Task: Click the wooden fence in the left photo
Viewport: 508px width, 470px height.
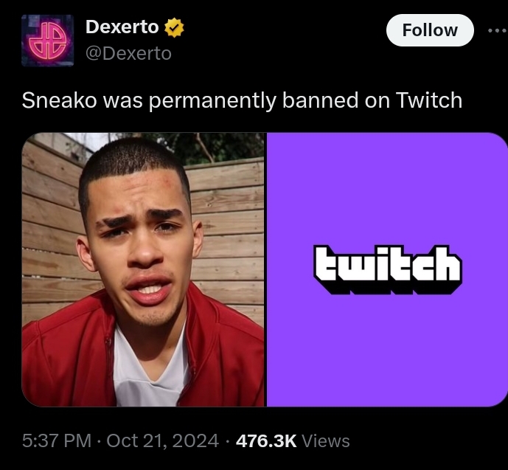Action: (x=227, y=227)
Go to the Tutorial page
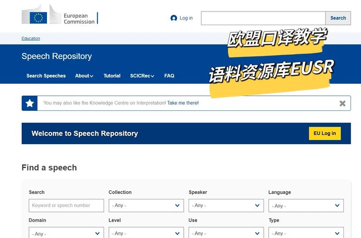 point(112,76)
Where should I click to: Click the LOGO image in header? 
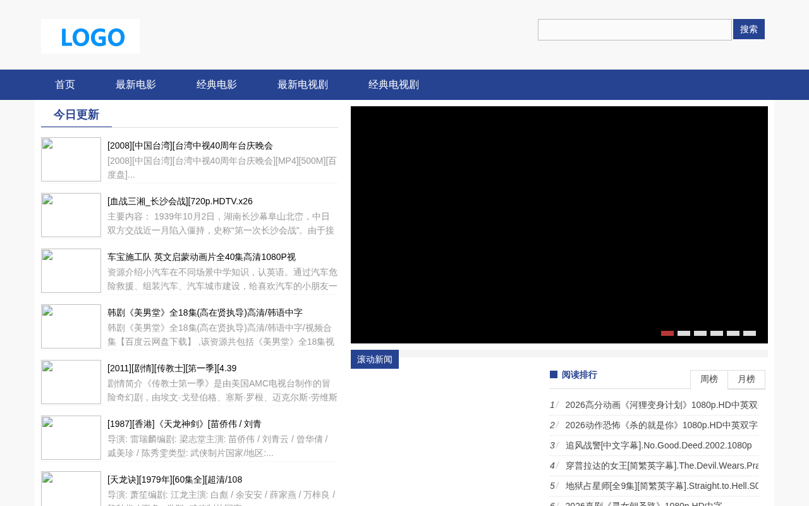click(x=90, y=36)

==

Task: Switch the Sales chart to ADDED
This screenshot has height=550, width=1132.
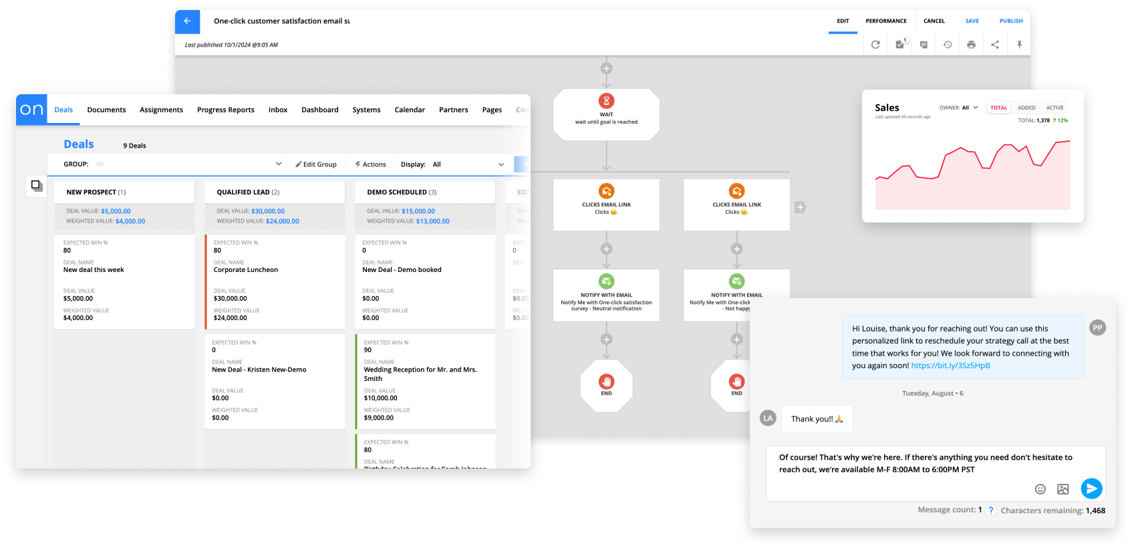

### TASK STATEMENT
Copy out the range of lines above starting at the line with "Task: Switch the Sales chart to ADDED" and ending at the line with "This screenshot has height=550, width=1132.", exactly and including both.

### RESPONSE TO THIS EXERCISE
Task: Switch the Sales chart to ADDED
This screenshot has height=550, width=1132.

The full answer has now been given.